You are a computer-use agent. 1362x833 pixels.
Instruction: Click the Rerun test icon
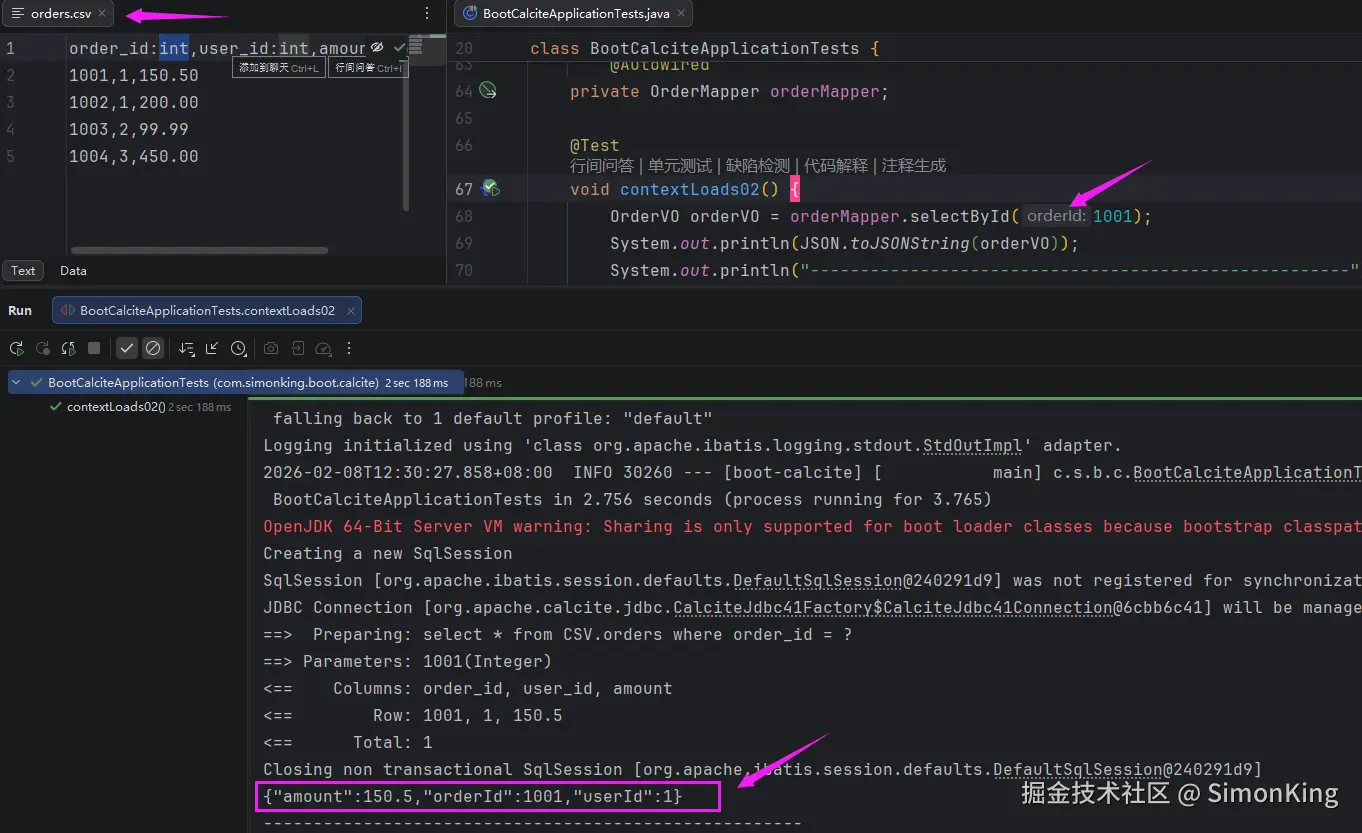tap(17, 349)
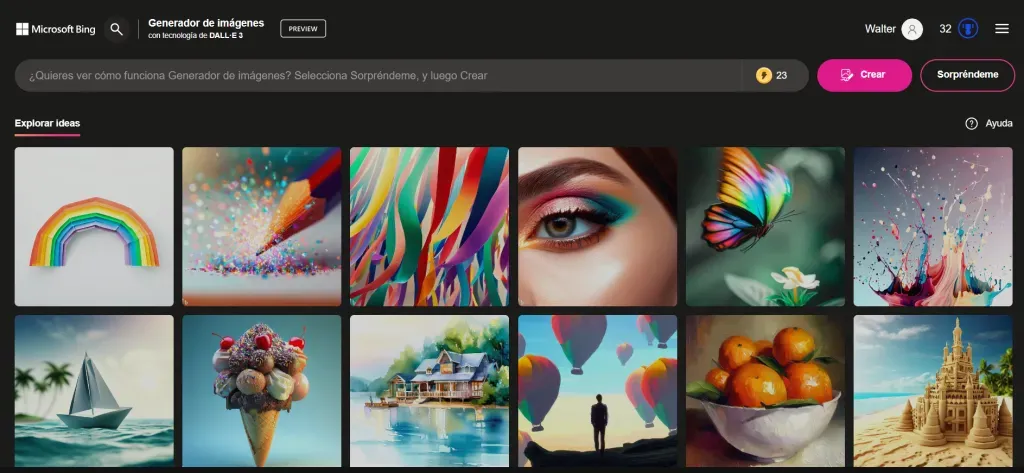This screenshot has width=1024, height=473.
Task: Select the Explorar ideas tab
Action: (47, 124)
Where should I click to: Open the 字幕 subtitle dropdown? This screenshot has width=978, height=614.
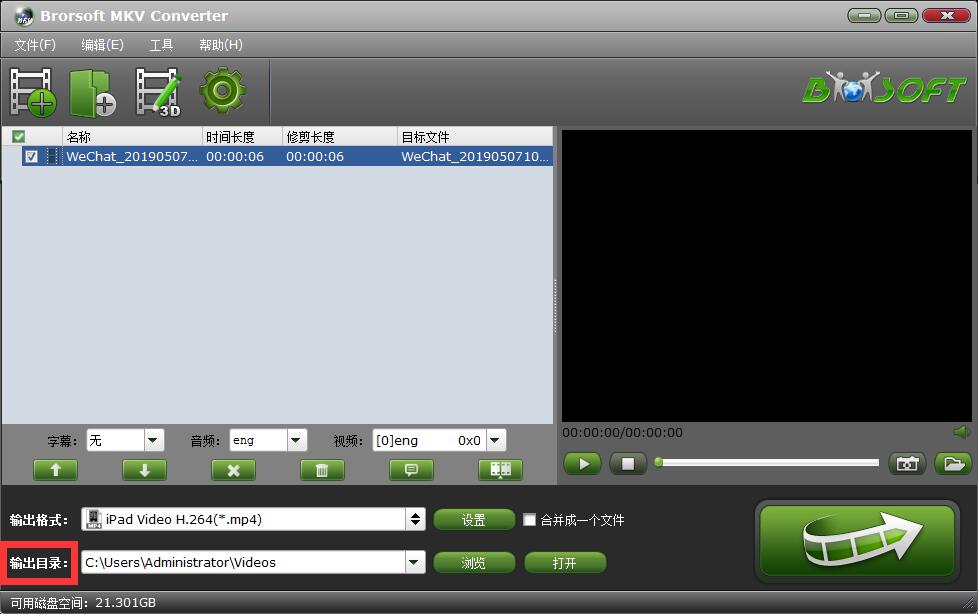151,440
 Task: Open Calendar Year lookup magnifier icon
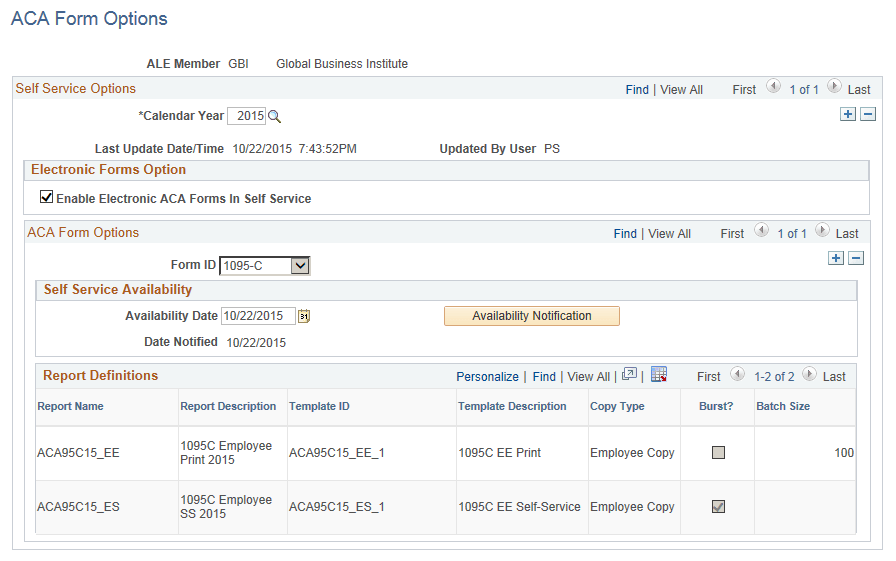point(274,117)

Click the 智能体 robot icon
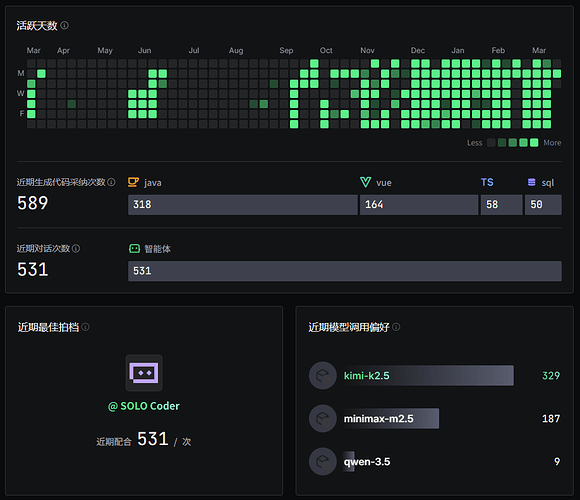point(134,249)
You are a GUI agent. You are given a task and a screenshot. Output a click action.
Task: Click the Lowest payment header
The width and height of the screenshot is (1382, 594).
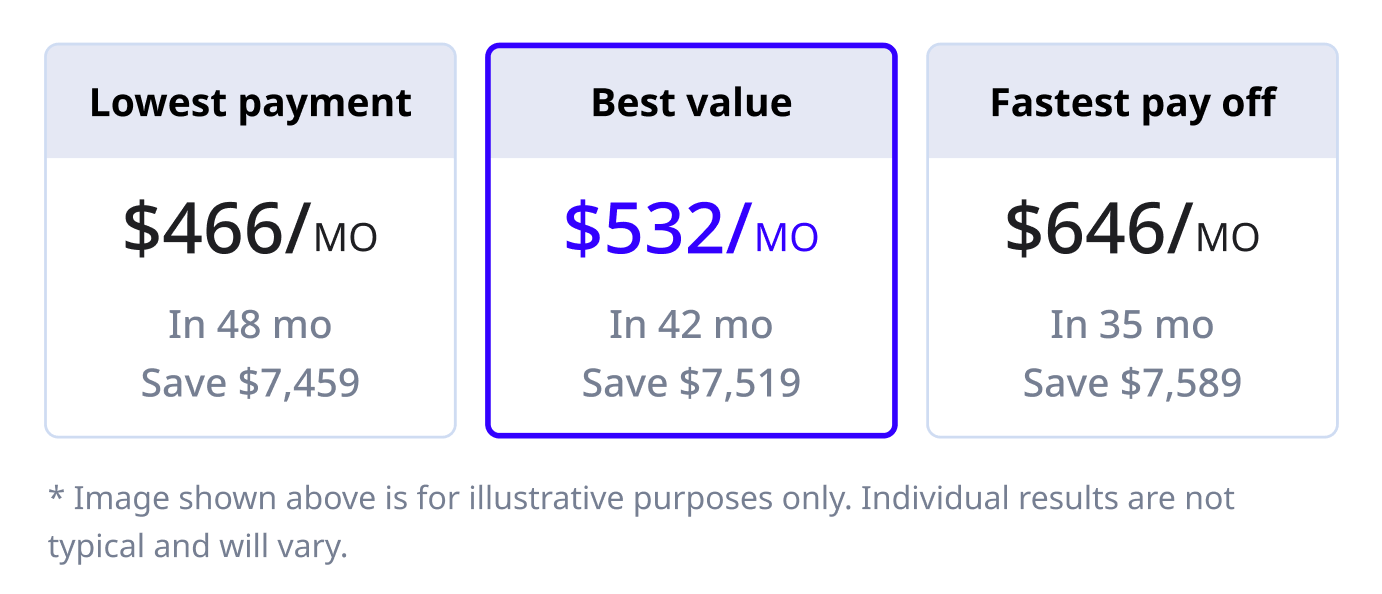(250, 102)
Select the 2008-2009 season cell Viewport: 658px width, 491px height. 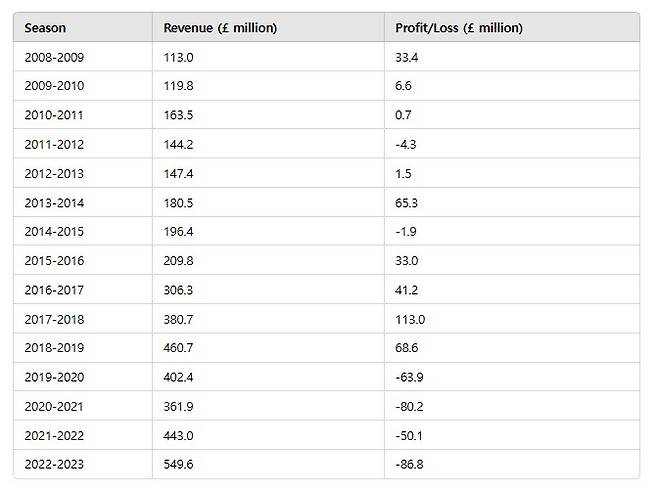point(55,57)
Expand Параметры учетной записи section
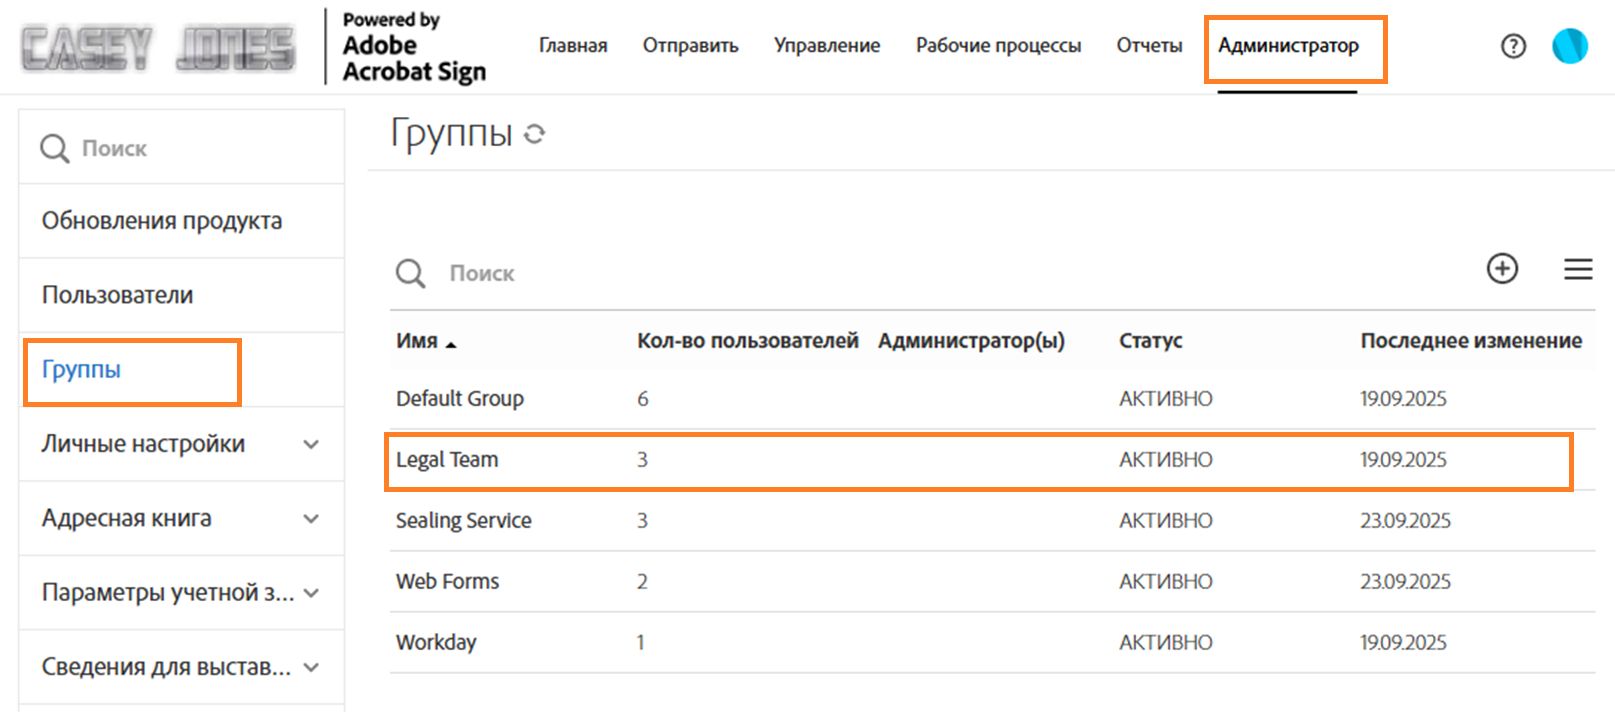Screen dimensions: 1615x712 (x=311, y=593)
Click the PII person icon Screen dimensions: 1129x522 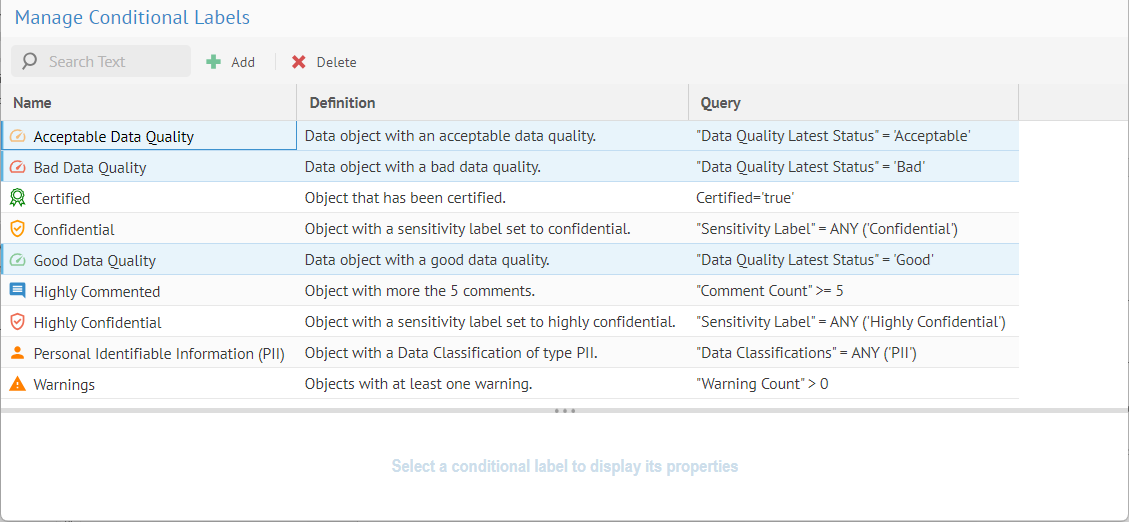tap(17, 353)
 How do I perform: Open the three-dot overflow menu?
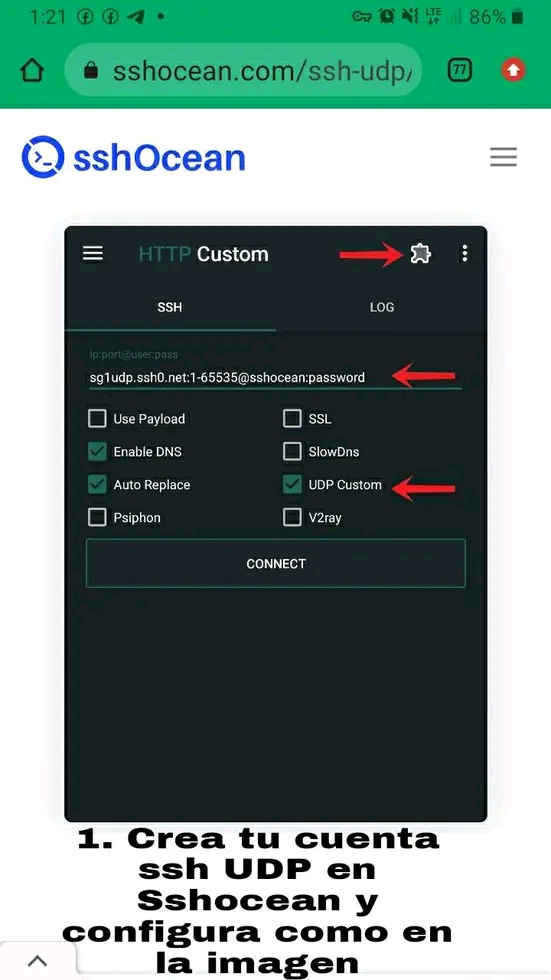464,253
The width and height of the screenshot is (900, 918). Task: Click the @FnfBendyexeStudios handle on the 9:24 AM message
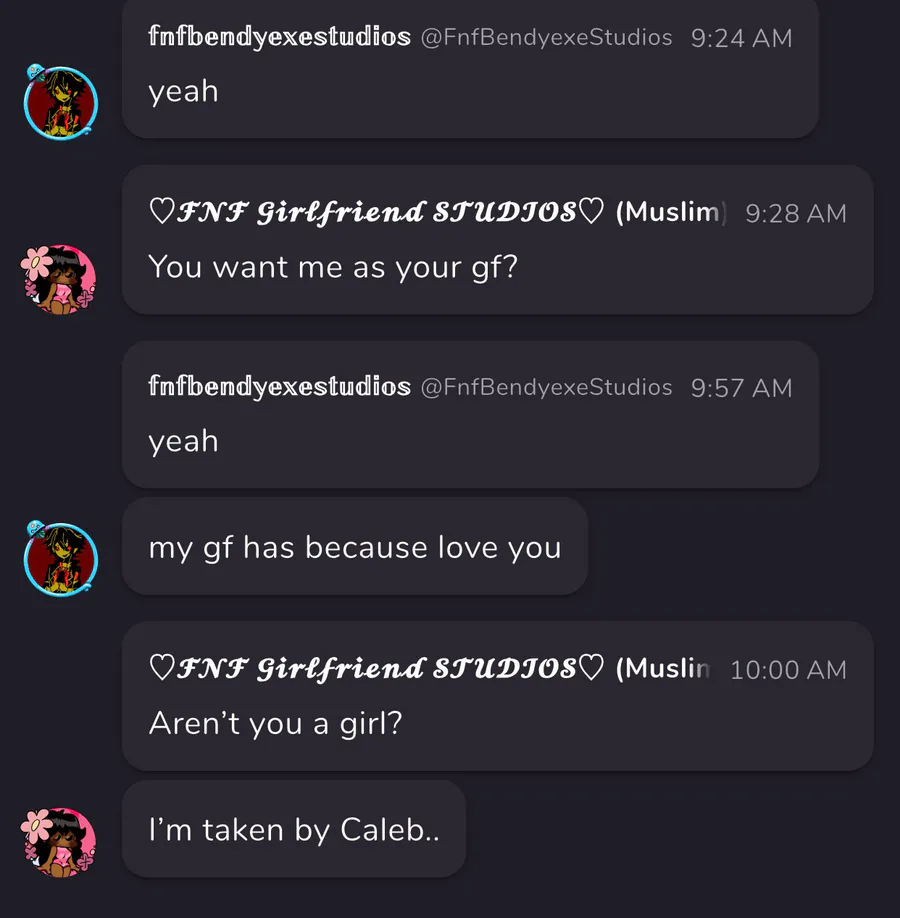[x=546, y=38]
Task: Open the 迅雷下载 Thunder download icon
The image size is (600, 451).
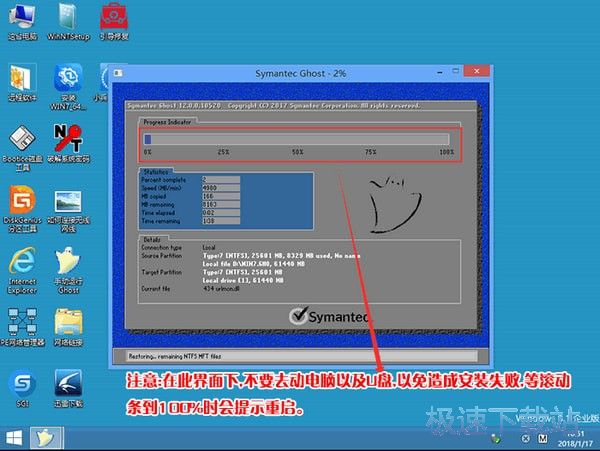Action: pos(69,384)
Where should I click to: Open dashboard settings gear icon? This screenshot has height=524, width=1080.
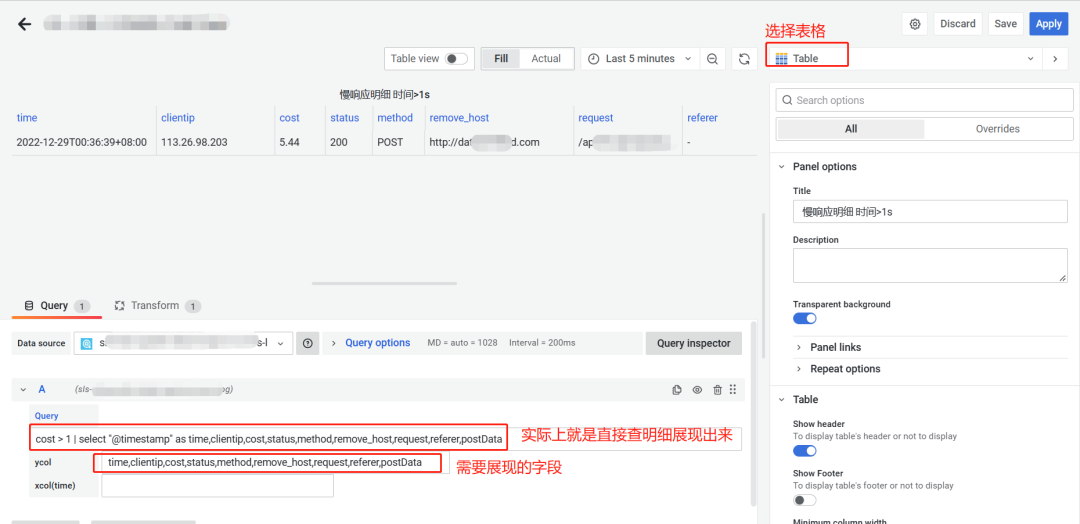point(915,24)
--- --- ---
Exercise goal:
Find the line with "The width and height of the screenshot is (900, 918)." in the listing above, then write it out along with every later line through the last one, exactly, omitting pictures.

Solution:
The width and height of the screenshot is (900, 918). Task: Click the @FnfBendyexeStudios handle on the 9:24 AM message
[x=546, y=38]
Task: Open the 迅雷下载 Thunder download icon
The image size is (600, 451).
Action: pos(69,384)
Where should I click to: Open dashboard settings gear icon? This screenshot has height=524, width=1080.
point(915,24)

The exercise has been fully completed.